Another Word For It Patrick Durusau on Topic Maps and Semantic Diversity

March 8, 2013

Why FoundationDB Might Be All Its Cracked Up To Be

Filed under: FoundationDB,NoSQL,SQL — Patrick Durusau @ 3:30 pm

Why FoundationDB Might Be All Its Cracked Up To Be by Doug Turnbull.

From the post:

When I first heard about FoundationDB, I couldn’t imagine how it could be anything but vaporware. Seemed like Unicorns crapping happy rainbows to solve all your problems. As I’m learning more about it though, I realize it could actually be something ground breaking.

NoSQL: Lets Review…

So, I need to step back and explain one reason NoSQL databases have been revolutionary. In the days of yore, we used to normalize all our data across multiple tables on a single database living on a single machine. Unfortunately, Moore’s law eventually crapped out and maybe more importantly hard drive space stopped increasing massively. Our data and demands on it only kept growing. We needed to start trying to distribute our database across multiple machines.

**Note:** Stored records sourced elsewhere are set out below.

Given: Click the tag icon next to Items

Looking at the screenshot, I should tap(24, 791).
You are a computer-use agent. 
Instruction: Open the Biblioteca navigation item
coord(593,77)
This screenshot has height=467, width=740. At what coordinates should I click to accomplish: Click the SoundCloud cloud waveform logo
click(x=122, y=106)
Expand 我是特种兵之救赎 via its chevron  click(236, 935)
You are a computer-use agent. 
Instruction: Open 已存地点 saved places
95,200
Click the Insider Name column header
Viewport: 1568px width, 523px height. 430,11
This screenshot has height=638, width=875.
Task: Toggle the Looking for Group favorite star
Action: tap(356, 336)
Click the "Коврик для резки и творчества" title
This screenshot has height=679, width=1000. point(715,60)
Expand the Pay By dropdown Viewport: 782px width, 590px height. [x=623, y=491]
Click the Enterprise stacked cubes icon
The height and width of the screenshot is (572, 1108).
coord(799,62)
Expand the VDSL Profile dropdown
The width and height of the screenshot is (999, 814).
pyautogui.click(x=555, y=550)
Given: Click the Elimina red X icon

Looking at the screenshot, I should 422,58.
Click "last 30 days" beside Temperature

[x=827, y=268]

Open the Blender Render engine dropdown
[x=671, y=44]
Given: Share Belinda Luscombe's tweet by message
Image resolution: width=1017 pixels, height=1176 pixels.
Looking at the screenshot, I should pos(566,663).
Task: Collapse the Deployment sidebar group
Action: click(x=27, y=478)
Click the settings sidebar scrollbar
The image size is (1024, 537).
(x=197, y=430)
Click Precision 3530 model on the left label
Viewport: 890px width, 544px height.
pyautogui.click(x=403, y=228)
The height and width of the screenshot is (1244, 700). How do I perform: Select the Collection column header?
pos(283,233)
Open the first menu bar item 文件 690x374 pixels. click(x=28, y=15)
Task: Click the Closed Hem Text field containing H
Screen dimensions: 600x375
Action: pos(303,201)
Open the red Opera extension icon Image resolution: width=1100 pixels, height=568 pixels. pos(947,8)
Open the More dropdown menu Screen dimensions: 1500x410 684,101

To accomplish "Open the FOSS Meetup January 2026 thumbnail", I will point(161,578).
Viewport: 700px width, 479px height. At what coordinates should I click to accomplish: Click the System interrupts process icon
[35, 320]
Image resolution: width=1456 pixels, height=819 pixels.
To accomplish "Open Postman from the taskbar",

Turns out, its hard to maintain transactionality in a distributed, heavily normalized SQL database. As such, a lot of NoSQL systems have emerged with simpler features, many promoting a model based around some kind of single row/document/value that can be looked up/inserted with a key. Transactionality for these systems is limited a single key value entry (“row” in Cassandra/HBase or “document” in (Mongo/Couch) — we’ll just call them rows here). Rows are easily stored in a single node, although we can replicate this row to multiple nodes. Despite being replicated, it turns out transactionally working with single rows in distributed NoSQL is easier than guaranteeing transactionality of an SQL query visiting potentially many SQL tables in a distributed system.

There are deep design ramifications/limitations to the transactional nature of rows. First you always try to cram a lot of data related to the row’s key into a single row, ending up with massive rows of hierarchical or flat data that all relates to the row key. This lets you cover as much data as possible under the row-based transactionality guarantee. Second, as you only have a single key to use from the system, you must chose very wisely what your key will be. You may need to think hard how your data will be looked up through its whole life, it can be hard to go back. Additionally, if you need to lookup on a secondary value, you better hope that your database is friendly enough to have a secondary key feature or otherwise you’ll need to maintain secondary row for storing the relationship. Then you have the problem of working across two rows, which doesn’t fit in the transactionality guarantee. Third, you might lose the ability to perform a join across multiple rows. In most NoSQL data stores, joining is discouraged and denormalization into large rows is the encouraged best practice.

FoundationDB Is Different

FoundationDB is a distributed, sorted key-value store with support for arbitrary transactions across multiple key-values — multiple “rows” — in the database.

As Doug points out, there is must left to be known.

Still, exciting to have something new to investigate.